Mikael parried her hand.

She sighed. ‘Fine. Let me hear. What have you got planned?’

‘He has to feel threatened. In a credible way.’

‘Why threaten him? Why not just kill him now?’

Mikael laughed. Right up to the moment he realised she was serious.

‘Because. .’ Mikael held her eyes, his voice firm. Trying to be the same masterful Mikael Bellman who, half an hour ago, had stood in front of the assembled detectives. Trying to come up with an answer. But she was quicker on her feet.

‘Because you don’t dare. Shall we see if we can find someone under “Active Euthanasia” in the Yellow Pages? You remove the police guard, misuse of resources blah blah blah, and afterwards the patient receives an unexpected visit from the Yellow Pages. Unexpected as far as he’s concerned, that is. Or, no, as a matter of fact, you could send your shadow. Beavis. Truls Berntsen. He’ll do anything for money, won’t he?’

Mikael shook his head in disbelief. ‘First of all, it was the head of Crime Squad, Gunnar Hagen, who ordered the twenty-four-hour police supervision. If the patient was killed after I’d overruled Hagen, that would make me look bad, if I can put it like that. Secondly, we’re not going to murder anyone.’

‘Listen, darling, no politician is better than her adviser. That’s why the basic premise for getting to the top is you always surround yourself with people who are smarter than you are. And I’m beginning to doubt that you’re smarter than me, Mikael. First off, you can’t even catch this police killer. And now you don’t know how to solve a simple problem of a man in a coma. So when you don’t want to fuck me either, I have to ask myself: “What am I going to do with him?” Answer me that, please.’

‘Isabelle. .’

‘I’ll take that as a no. So, listen to me. This is how we’re going to play it. .’

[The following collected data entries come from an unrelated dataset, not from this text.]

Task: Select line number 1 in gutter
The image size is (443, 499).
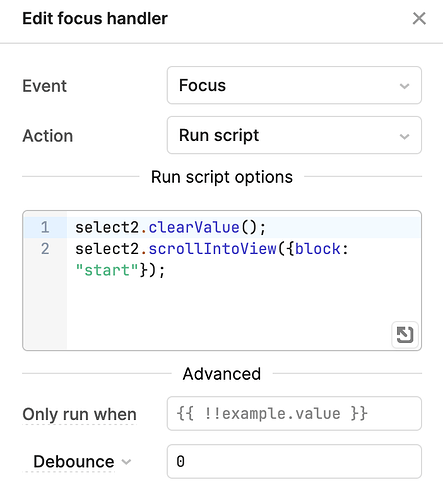Action: pos(45,228)
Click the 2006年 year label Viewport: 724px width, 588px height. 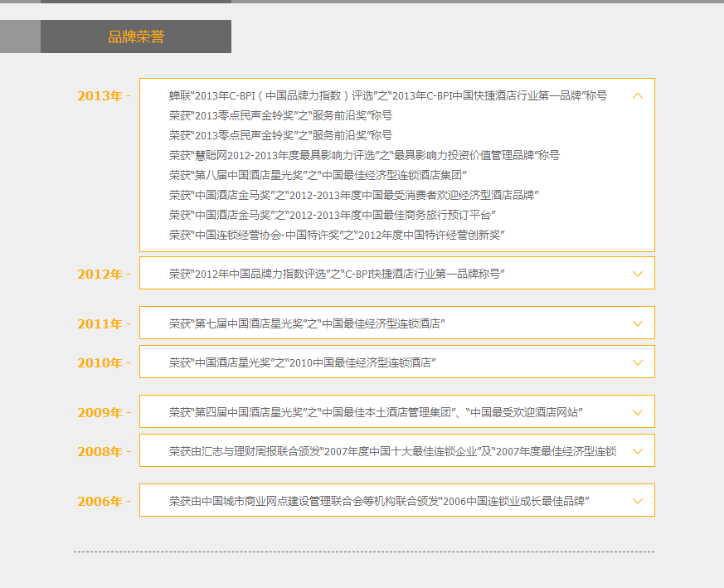[x=100, y=502]
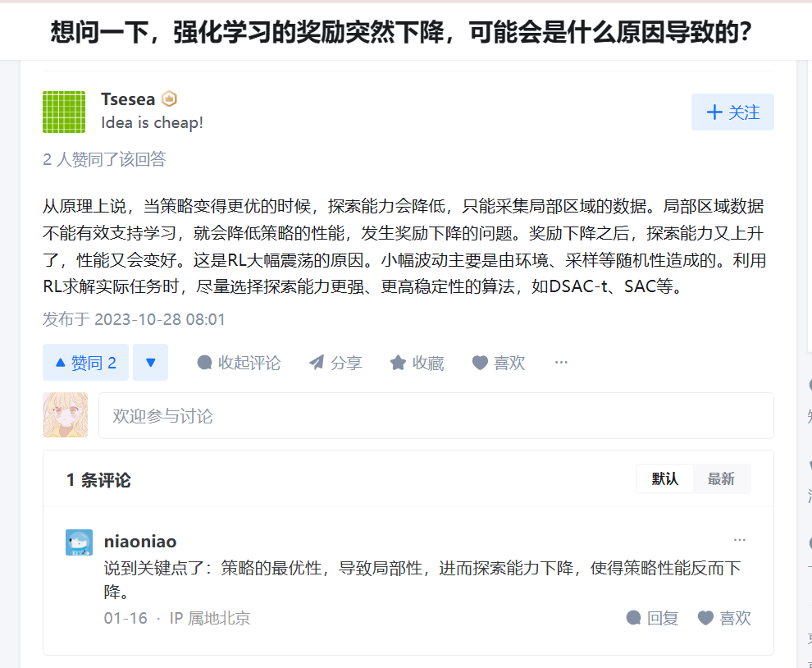Screen dimensions: 812x668
Task: Click the 喜欢 heart icon under the answer
Action: (480, 362)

He had to admire her. Her controlled, cool professionalism, yet her risk-embracing unpredictability, which made her colleagues sit a little further back on their chairs. Some saw her as a ticking bomb, but they hadn’t realised that creating uncertainty was a feature of Isabelle Skøyen’s game. She was the type to soar further and higher than anyone else, and in a shorter time. And — if she fell — to plummet to a nasty end. It wasn’t that Mikael Bellman didn’t recognise himself in Isabelle Skøyen, he did, but she was an extreme version of himself. And the strange thing was that instead of dragging him along, she made him more cautious.

‘The patient hasn’t come out of the coma yet, so for the time being we do nothing,’ Isabelle said. ‘I know an anaesthetist from Enebakk. Very shady type. He supplies me with pills that as a politician I can’t get on the street. He — like Beavis — does most things for money. And anything at all for sex. Apropos of which. .’

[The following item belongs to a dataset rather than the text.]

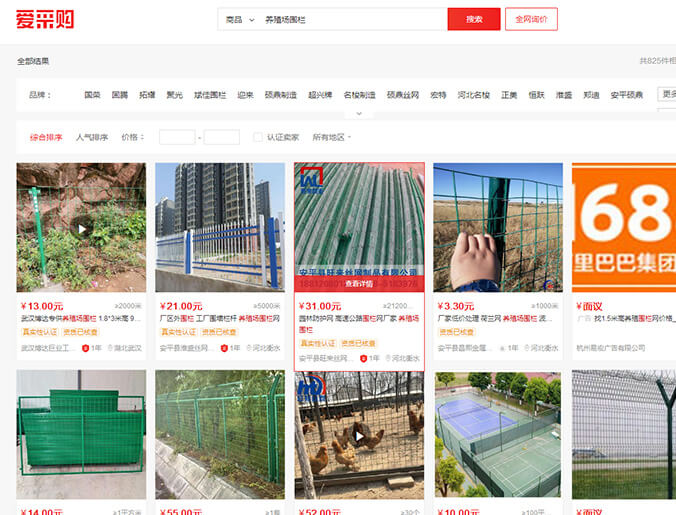676x515 pixels.
Task: Open the 商品 search type dropdown
Action: coord(240,20)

She had perched herself on the edge of the table, raised and spread her legs and unbuttoned his flies in one go. Mikael grabbed her wrists. ‘Let’s wait until Wednesday at the Grand.’

‘Let’s not wait until Wednesday at the Grand.’

‘Well, actually, I vote that we do.’

‘Oh yes?’ she said, freeing her hands and opening his trousers. She looked down. Her voice was throaty. ‘The noes have it by one, darling.’